#### What you will do
Among the lines below, keep only those from the one containing "Click the Validate button" through the one containing "You are a computer-use", and reproduce them exactly.

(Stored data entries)
*****
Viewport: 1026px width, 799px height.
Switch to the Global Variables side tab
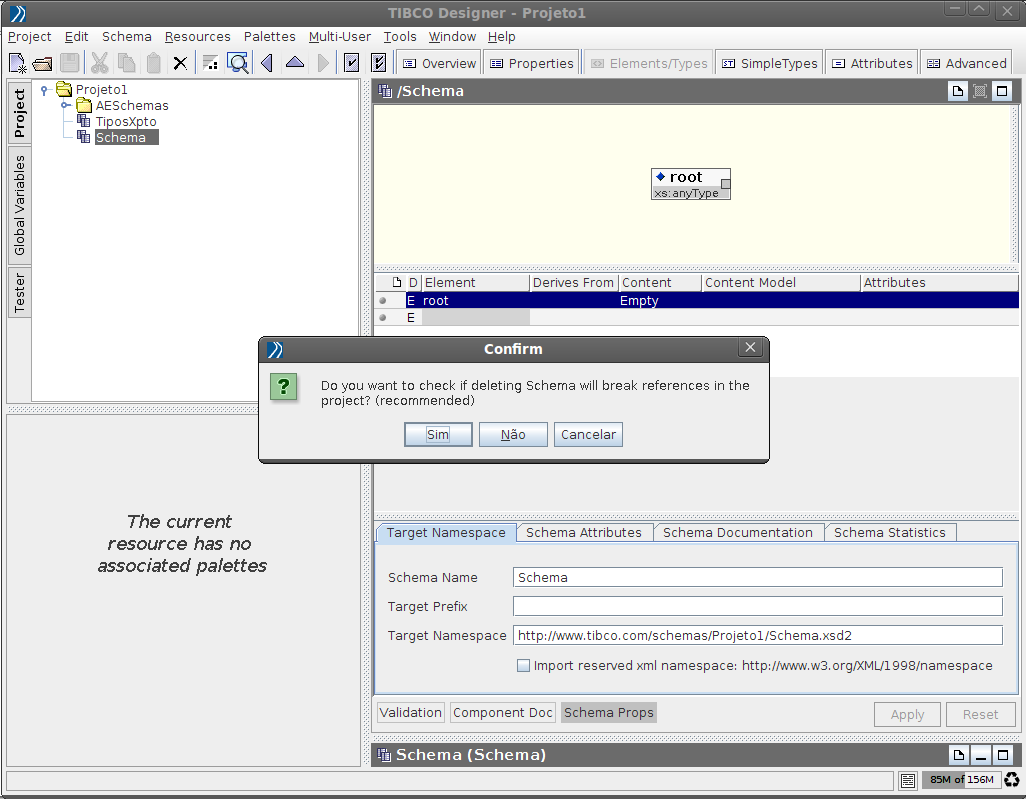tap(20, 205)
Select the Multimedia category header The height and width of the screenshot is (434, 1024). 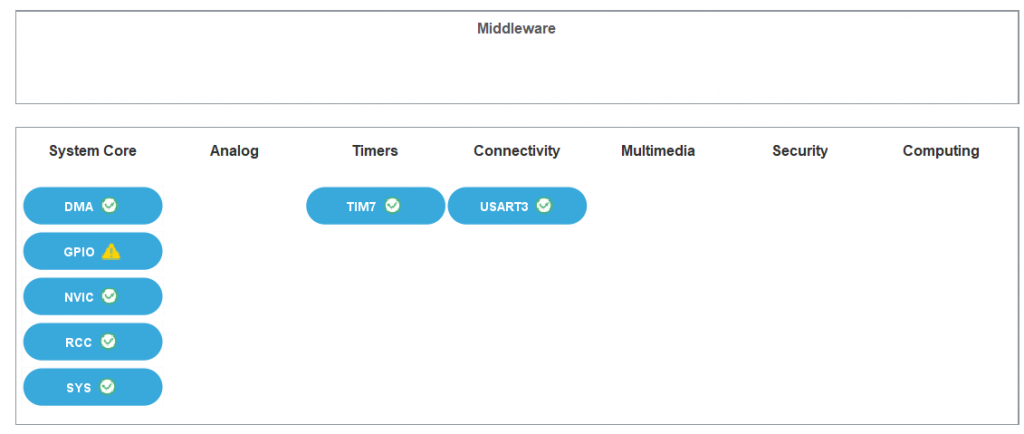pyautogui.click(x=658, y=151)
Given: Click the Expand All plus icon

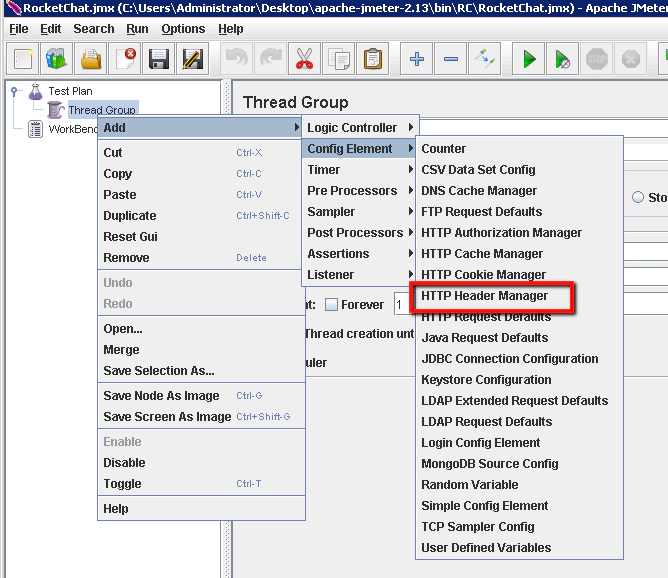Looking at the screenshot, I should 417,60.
*****
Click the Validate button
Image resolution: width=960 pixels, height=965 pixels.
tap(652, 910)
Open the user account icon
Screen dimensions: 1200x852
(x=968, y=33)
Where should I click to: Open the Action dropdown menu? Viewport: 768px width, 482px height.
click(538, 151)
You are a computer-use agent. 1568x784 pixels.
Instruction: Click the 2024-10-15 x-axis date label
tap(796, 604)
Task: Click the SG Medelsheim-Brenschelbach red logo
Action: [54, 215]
*****
#### Result for this task
Click the Validate button
Image resolution: width=960 pixels, height=965 pixels.
tap(652, 910)
Open the user account icon
Screen dimensions: 1200x852
(x=968, y=33)
Where should I click to: Open the Action dropdown menu? Viewport: 768px width, 482px height.
click(538, 151)
You are a computer-use agent. 1568x784 pixels.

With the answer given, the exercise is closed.